Experimental Approach/Plan: This experiment will try to establish a mass gradient over the plasma radius. We will use beam/pellet and gas_puff/recycling to control the core and edge, fuel sources, respectively. Nominally we will use D for the core and H for the edge. We want to balance the core/edge fueling to maximize the the gradient while maintaining the plasma below global density limits. Initial testing will be with L-mode plasma since it is expected we can achieve the best control over the sources and thus establish the largest gradients. We would run 4 discharges types, identical except for fueling sources: 1) All D 2) All H, 3) D-core, H-edge, 4) H-core, D-edge. Diagnostics techniques to measure the gradients are expected to be difficult. However, using four different types above should enable us to compare global parameters and infer the impact on transport and MHD the mass variation provides. We might even try (H and He) to maximize the mass ratio effect. If successful we would extend the studies to H-mode plasmas and infer any benefits to ITER type discharges.

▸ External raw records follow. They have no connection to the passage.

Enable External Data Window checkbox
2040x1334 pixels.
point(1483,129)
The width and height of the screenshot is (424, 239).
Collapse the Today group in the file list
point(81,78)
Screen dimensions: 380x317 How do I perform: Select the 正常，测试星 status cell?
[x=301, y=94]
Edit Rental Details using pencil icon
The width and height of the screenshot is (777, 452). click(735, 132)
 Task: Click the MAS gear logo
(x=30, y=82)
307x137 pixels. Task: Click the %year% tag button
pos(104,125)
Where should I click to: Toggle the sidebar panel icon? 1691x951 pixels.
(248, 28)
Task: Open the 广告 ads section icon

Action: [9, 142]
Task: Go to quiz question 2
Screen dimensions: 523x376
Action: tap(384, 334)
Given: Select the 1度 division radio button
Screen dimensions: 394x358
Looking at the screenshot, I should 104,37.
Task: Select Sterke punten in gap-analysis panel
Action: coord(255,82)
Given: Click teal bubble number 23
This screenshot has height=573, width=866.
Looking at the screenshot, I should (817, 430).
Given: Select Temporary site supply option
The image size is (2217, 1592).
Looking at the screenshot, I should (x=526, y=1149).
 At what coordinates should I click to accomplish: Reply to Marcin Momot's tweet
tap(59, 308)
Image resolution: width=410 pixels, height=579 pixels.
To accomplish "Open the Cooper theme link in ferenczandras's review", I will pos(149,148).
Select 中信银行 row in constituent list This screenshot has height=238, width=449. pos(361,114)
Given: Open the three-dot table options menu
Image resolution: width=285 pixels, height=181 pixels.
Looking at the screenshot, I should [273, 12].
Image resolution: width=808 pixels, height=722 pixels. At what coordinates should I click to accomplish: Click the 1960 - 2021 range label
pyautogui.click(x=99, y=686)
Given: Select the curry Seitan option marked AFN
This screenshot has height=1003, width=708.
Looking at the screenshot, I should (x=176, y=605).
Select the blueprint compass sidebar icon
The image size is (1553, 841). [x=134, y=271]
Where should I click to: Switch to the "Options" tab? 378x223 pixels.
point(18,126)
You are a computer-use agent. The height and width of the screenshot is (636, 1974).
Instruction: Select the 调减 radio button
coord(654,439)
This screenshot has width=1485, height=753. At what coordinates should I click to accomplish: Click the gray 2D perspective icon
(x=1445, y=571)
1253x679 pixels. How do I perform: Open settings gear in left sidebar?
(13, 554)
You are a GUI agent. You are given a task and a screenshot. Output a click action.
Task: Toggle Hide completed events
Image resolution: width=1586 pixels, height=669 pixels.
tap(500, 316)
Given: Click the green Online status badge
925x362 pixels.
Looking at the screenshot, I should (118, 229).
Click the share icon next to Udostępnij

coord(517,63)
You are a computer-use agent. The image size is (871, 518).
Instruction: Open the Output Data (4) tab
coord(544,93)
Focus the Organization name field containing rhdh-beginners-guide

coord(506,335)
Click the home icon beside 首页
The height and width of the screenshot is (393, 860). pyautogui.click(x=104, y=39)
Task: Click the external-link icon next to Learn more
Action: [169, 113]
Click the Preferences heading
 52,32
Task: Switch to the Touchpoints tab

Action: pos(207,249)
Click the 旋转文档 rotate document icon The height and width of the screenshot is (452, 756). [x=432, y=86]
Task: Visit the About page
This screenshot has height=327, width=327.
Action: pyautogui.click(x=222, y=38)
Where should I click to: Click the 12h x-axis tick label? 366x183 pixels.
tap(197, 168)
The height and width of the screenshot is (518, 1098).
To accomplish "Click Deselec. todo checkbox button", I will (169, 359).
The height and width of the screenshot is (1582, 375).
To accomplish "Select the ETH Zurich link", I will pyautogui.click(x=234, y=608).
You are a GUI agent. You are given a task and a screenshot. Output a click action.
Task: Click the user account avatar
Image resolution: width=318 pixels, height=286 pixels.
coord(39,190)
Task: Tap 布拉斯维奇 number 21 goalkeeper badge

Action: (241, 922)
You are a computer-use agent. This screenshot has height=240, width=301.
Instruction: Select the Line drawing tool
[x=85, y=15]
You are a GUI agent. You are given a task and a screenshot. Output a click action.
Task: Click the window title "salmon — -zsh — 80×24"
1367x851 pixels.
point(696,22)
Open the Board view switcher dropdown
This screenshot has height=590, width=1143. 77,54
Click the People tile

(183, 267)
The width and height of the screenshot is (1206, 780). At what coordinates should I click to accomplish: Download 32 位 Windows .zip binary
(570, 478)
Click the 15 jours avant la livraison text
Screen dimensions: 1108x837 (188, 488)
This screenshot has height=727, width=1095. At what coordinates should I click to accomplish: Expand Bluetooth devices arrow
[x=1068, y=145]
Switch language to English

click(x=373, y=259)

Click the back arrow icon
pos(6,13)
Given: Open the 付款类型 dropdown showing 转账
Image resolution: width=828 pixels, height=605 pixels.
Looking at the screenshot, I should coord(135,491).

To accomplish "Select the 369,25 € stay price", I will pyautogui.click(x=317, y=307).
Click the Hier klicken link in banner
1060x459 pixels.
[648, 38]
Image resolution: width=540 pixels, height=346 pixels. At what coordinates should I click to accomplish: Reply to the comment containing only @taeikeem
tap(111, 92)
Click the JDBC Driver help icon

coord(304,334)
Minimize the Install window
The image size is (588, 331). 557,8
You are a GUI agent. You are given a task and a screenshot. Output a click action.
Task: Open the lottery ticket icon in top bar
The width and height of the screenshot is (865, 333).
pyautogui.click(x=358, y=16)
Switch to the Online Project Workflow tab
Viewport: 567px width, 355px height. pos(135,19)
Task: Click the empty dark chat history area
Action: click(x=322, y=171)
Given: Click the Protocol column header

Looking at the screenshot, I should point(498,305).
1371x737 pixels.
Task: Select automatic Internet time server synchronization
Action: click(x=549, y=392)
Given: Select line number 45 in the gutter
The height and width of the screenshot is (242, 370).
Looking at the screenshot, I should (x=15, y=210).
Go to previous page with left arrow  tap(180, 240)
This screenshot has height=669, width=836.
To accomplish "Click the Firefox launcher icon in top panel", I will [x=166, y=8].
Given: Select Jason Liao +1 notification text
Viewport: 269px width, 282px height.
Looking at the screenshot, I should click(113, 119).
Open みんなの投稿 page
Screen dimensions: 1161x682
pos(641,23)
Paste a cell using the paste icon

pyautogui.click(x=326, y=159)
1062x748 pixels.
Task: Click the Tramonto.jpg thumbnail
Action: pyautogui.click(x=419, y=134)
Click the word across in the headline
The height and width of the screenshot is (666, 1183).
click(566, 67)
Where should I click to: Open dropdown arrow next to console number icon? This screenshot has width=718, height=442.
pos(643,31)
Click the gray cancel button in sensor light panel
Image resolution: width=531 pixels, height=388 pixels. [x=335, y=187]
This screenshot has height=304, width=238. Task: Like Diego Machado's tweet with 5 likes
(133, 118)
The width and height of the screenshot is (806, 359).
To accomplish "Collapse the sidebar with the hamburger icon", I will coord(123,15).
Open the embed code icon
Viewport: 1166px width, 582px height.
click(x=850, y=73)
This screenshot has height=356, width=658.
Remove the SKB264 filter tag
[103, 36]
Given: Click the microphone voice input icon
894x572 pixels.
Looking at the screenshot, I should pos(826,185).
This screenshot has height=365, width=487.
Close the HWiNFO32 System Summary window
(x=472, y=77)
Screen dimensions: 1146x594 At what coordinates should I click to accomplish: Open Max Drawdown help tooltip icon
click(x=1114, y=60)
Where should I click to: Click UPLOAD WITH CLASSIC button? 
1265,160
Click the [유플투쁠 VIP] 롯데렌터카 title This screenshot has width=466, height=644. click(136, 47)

Background: Most all tokamaks explore uniform mass (all D or all H) over the cross section of the device. The primary assumption is that a final single 50/50 mixture of D/T is ideal for a fusion power plant. However, toward the edge of a ignited plasma the low temperature would greatly reduce the importance of the edge to overall energy balance. A 50% DT mixture is not needed. However, edge region is critical to the success of reactors and a number of phenomena could be modified by different isotopes in the edge. In a device like ITER it could run with a larger fraction of deuterium in the plasma edge to reduce the tritium uptake in the wall. Transport is expected to be much different in a deuterium edge and will impact interactions in the divertor. Alternatively, we may increase the edge mass number by introducing only T at the edge while fueling a 50/50 mixture in the core. We need to explore how far edge species migrate up stream and what impact a lighter (or heavier) mass will have on the edge behavior. Ultimately, this gives us another knob to control profiles in the tokamak and an area that has not been explored to date.
Resource Requirements: NBI sources especially tangential, upper and lower cryopumps, inner pellet injectors
Diagnostic Requirements: Full set of diagnostics - with emphasis on spectroscopic analysis to determine H/D/(He) Isotope gradients.